• **Selected passage**
Cllr Nadia Shah said “harassment and violence against women is endemic in the UK”.
Kalina Shah, from Solace Women’s Aid, highlighted the plight of women with no recourse to public funds, who face a barrier accessing services, which can mean they have to stay with their abuser.
Ella Schlesinger, head of Sixth Form at Parliament Hill School, said students are helping to design work on the issues they face.
It follows a national Ofsted report which found the majority of female students may have experienced sexual abuse.
Leah Jewett from Outspoken Sex Ed said porn was “the genie out of the bottle” which children are seeing.
“The personal is political – to make violence against women and girls socially unacceptable,” she said.
Cllr Luisa Porritt said police need to rebuild trust, which is at an “all-time low” after the murder of Sarah Everard by a serving police officer.

• **Actions to take**
[1] In the passage on violence against women and girls, which organization is Kalina Shah from?
[2] Write the next few sentences of the passage on violence against women and girls, following on from its final line.

• **Material**
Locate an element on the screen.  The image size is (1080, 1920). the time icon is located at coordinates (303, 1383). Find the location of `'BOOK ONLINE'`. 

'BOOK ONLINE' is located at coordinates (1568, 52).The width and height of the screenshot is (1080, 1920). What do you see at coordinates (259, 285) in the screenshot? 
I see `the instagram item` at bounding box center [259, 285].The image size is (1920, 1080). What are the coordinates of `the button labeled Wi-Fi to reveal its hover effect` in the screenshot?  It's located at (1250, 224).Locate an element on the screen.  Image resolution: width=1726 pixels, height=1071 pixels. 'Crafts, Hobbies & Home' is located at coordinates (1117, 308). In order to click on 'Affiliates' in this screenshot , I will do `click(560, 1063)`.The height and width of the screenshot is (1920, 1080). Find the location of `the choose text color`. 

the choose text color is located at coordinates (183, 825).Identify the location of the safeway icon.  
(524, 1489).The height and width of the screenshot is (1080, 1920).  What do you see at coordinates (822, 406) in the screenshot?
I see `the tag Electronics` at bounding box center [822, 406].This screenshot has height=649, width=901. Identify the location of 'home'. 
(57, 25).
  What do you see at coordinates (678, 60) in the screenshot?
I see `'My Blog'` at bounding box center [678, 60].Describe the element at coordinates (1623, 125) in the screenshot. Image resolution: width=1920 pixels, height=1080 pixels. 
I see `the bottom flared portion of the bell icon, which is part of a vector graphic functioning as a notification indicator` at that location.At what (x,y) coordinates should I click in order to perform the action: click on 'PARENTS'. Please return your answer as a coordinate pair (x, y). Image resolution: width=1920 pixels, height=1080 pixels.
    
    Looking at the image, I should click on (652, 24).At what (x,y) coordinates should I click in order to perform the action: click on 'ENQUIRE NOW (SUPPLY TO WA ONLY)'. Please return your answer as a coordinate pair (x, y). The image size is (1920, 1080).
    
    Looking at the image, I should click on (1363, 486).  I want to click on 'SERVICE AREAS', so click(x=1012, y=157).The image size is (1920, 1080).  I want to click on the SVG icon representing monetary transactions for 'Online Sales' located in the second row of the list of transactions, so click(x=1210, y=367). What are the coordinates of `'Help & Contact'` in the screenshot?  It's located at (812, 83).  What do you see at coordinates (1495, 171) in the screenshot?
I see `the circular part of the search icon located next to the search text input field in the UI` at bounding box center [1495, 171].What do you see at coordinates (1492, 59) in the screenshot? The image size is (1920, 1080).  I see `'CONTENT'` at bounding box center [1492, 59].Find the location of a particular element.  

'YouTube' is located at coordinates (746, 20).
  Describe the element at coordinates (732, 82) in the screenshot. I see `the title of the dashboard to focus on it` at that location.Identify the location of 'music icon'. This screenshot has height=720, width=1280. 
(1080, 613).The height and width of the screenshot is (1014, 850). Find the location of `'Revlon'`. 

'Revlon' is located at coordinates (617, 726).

• **Answers to the exercise**
[1] Solace Women's Aid.

[2]
Borough commander Andy Carter said the force is committed to protecting women and girls.
He said the Met is “capable and caring”.
Cllr Oliver Cooper said centuries of misogyny and harrassment must end: “I see it as an issue for all of us. The onus for men is to listen, to heed and to learn and then to act to make sure we drive through and drive out that behaviour.”
Cllr Sian Berry said: “If we really want to measure ourselves, we need a zero target for violence.”